Rewrite everything from the line containing "Pan satellite view up with double chevron" down to the line containing "(x=187, y=141)", putting "map view" in place of "satellite view" and leaving the rest unchanged.
--- Begin ---
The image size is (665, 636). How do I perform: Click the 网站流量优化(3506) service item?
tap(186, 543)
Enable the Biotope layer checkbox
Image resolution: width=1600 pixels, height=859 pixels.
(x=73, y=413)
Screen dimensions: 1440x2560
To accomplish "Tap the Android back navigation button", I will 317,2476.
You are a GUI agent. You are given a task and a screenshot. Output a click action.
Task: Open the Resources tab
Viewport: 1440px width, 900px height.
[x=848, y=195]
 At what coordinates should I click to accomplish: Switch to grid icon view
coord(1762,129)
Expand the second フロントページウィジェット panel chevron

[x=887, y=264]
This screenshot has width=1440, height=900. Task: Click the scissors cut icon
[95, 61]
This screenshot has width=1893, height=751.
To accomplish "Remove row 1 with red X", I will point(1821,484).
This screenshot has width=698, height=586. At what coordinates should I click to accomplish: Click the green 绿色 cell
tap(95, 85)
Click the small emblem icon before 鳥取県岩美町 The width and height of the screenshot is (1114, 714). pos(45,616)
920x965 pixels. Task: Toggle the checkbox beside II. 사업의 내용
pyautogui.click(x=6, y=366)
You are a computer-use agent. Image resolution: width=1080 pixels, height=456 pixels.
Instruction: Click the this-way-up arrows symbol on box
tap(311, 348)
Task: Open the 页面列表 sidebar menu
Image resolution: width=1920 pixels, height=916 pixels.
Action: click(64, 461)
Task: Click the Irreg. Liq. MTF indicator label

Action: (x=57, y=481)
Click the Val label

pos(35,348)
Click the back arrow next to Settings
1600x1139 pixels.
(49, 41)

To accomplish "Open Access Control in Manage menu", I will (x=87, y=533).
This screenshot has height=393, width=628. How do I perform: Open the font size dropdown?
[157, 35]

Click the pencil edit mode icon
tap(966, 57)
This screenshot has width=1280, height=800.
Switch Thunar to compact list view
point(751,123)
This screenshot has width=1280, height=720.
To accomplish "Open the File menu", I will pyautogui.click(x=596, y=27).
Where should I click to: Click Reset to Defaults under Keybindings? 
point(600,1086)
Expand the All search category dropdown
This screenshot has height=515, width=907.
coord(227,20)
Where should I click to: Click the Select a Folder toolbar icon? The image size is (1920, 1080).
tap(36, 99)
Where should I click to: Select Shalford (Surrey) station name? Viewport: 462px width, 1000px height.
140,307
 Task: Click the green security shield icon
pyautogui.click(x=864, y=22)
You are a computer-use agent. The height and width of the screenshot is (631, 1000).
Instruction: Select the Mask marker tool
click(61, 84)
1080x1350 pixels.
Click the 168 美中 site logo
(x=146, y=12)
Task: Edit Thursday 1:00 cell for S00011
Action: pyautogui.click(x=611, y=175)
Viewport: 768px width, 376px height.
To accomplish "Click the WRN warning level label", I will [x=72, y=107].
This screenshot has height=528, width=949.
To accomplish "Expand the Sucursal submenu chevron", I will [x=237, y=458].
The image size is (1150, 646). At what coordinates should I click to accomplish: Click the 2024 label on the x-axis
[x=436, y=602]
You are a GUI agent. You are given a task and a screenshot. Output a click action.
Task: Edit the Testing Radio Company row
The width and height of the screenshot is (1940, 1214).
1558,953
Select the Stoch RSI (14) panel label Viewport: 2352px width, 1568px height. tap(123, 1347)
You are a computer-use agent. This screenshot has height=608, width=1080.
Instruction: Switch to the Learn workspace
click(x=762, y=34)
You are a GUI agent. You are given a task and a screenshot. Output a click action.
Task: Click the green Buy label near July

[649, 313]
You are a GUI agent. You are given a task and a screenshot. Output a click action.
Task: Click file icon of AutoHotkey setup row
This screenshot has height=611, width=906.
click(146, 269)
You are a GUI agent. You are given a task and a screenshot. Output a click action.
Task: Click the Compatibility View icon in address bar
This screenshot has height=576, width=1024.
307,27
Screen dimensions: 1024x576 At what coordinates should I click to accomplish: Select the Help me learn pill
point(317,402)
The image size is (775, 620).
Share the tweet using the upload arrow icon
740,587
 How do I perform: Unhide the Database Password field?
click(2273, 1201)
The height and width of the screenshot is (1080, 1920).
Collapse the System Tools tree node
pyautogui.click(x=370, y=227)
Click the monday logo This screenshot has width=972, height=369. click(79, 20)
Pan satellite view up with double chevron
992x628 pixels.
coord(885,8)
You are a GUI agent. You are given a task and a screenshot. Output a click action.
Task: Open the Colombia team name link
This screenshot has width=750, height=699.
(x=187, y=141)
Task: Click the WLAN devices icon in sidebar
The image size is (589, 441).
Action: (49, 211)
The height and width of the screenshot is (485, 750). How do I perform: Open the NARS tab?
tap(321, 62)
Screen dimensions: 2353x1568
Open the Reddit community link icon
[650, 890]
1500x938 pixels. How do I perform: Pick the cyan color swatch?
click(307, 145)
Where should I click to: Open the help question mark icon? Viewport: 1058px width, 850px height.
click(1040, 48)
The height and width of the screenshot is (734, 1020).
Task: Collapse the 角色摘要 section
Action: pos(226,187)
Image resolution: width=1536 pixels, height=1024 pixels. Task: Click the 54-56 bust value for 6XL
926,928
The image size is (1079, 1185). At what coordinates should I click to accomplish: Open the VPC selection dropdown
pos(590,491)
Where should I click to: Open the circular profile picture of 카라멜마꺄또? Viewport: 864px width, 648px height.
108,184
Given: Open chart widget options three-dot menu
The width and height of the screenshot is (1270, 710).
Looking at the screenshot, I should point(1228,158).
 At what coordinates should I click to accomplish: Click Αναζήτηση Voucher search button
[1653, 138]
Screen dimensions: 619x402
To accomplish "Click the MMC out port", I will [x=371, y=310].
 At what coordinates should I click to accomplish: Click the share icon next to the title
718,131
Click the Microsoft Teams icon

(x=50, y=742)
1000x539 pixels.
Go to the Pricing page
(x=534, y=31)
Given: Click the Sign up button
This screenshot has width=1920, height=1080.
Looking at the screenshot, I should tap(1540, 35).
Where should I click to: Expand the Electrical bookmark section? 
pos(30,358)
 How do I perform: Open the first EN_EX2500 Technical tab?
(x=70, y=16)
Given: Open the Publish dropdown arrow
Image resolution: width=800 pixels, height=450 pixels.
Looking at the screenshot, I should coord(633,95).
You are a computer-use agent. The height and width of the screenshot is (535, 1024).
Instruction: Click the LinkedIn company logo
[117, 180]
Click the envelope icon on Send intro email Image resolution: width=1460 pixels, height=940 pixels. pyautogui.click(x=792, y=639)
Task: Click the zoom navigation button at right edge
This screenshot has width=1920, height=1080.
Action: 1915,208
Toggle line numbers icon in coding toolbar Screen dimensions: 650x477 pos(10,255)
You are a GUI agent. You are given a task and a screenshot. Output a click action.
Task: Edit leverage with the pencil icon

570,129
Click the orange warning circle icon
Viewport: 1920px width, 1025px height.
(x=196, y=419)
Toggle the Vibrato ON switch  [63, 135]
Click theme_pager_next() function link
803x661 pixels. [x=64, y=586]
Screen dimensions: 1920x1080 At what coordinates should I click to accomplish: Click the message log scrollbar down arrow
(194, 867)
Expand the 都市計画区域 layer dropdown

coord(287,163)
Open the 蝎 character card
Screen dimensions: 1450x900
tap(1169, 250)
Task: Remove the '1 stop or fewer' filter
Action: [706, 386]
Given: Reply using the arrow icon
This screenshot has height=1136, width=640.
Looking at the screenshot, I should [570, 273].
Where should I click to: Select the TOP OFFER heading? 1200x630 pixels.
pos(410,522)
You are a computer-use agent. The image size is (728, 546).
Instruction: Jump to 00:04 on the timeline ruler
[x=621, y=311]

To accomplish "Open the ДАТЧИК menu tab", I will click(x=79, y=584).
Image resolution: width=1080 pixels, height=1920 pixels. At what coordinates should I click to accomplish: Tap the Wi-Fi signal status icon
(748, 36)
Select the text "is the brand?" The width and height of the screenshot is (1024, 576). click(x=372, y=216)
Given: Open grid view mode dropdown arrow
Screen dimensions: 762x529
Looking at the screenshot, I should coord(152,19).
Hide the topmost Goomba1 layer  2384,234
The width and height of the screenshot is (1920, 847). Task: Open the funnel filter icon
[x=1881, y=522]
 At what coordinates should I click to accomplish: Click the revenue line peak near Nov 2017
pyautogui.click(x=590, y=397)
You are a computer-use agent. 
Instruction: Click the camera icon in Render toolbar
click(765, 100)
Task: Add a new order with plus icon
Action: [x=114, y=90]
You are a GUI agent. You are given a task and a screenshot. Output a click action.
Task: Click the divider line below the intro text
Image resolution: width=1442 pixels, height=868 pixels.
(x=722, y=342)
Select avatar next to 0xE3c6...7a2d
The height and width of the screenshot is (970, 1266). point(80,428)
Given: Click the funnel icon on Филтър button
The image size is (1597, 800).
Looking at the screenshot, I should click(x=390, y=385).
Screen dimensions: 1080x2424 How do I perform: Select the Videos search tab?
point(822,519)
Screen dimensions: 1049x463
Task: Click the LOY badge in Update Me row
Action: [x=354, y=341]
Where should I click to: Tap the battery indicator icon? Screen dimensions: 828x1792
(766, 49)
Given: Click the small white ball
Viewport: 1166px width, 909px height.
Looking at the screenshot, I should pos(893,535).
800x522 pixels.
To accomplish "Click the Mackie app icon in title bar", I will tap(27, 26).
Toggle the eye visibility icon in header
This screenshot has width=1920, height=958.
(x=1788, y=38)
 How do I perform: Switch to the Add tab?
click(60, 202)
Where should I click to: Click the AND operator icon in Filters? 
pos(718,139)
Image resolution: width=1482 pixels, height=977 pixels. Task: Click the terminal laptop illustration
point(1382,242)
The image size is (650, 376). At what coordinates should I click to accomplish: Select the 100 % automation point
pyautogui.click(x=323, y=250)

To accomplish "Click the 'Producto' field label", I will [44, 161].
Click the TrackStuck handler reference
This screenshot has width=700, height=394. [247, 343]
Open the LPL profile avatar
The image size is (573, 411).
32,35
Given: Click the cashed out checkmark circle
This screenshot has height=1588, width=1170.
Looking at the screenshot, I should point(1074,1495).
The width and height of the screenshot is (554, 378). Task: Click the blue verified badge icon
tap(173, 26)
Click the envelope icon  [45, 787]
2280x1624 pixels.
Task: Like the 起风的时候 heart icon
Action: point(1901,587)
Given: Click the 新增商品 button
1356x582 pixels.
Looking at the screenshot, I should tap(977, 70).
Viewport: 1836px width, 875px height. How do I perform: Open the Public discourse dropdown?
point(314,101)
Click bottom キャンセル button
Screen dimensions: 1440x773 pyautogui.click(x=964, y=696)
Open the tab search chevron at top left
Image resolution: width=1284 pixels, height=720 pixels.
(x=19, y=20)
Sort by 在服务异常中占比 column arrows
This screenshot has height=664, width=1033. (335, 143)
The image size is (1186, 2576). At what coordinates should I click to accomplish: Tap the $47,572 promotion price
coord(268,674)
--- End ---
#### Finished exercise:
Pan map view up with double chevron
992x628 pixels.
coord(885,8)
You are a GUI agent. You are given a task and a screenshot. Output a click action.
Task: Open the Colombia team name link
This screenshot has width=750, height=699.
(x=187, y=141)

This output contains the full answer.